SHANTiROSE

INNOCENT SIN-68






 人類滅亡の危機が訪れています――。
 レオンの衝撃的な言葉で会議は始まった。
 会議室にはクライセンとロア、ラムウェンド、サンディルがレオンの傍に位置し、以下にアンバー、ハーロウ、ヴェルトという面子が収集されていた。本来ならレオンの明かす内容の重要性からして、もっと何倍もの数の高等魔法使いの顔が並んでいるべきなのだが、レオンの希望どおり、マーベラスの中でも一握りの魔法使いだけが呼ばれていた。

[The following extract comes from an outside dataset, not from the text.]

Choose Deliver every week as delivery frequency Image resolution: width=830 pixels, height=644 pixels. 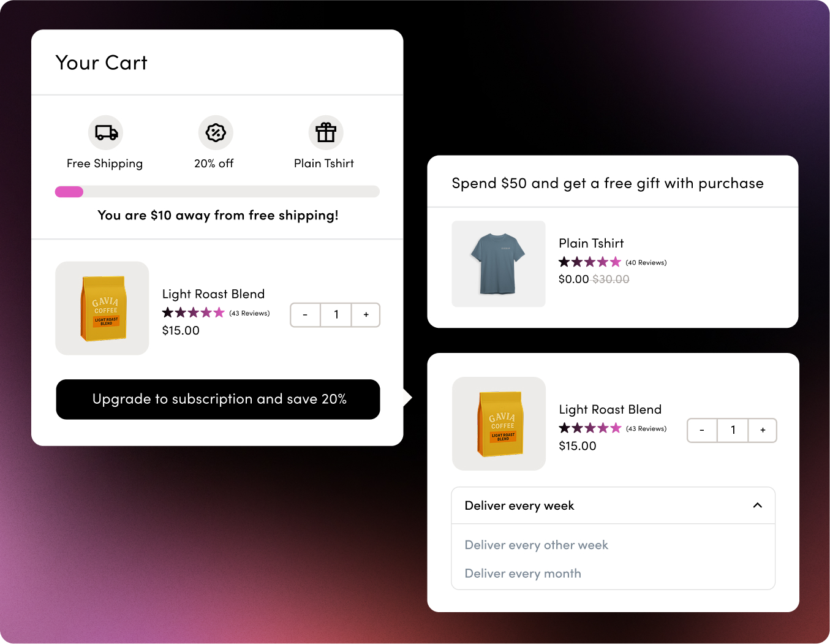[519, 506]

 室内の窓は厚いカーテンで塞がれており、扉の外には厳重な警備が敷かれている。
「エミーの目的が分かりました。彼女はこの世界を魔薬で破壊し、人類を滅ぼすことなのです」
 レオンは前置きもなく話し始める。
「いえ、正確には、人類を滅ぼし、魔薬が支配する世界に変えようとしています」
 室内の空気が不穏なものに変わっていく。魔法使いたちは顔を合わせながらも、勝手に口を開く者はいなかった。
 レオンは伏し目がちのまま続けた。落ち着いているようだが、考えると何も言えなくなりそうだと思い、感情を押し殺して平静を装っている。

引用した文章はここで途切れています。